#### Exercise objective
Which lines in the rows below contain the string "dimensions"? Pull out each of those lines and copy it in full.

#### Exercise input
....

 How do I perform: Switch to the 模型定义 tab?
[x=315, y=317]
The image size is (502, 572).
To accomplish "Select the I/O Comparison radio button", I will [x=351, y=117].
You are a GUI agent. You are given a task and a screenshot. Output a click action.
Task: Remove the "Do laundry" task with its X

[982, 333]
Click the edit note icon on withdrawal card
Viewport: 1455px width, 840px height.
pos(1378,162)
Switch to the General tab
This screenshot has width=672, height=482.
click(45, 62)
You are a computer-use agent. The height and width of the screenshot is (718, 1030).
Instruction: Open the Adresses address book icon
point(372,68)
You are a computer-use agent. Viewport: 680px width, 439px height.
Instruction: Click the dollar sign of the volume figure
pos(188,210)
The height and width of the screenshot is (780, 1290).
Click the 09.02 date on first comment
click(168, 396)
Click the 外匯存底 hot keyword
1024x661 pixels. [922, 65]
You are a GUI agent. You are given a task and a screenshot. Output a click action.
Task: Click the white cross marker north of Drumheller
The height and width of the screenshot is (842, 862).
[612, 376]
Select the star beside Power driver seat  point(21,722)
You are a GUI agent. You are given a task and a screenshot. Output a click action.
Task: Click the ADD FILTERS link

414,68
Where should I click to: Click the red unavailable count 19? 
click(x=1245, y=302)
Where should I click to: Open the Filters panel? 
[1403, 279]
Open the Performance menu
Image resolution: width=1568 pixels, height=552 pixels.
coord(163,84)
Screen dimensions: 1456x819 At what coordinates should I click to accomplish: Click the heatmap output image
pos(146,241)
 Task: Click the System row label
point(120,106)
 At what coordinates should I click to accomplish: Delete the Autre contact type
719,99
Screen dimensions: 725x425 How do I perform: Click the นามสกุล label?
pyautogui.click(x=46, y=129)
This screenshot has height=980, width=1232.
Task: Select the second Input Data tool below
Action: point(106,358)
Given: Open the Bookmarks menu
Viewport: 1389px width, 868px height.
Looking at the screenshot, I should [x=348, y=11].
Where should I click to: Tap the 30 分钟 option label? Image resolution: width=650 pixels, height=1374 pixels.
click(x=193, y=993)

....

#### Output for this task
Screen dimensions: 1456x819 At what coordinates should I click to accomplish: Click the heatmap output image
Screen dimensions: 725x425 How do I perform: Click the นามสกุล label?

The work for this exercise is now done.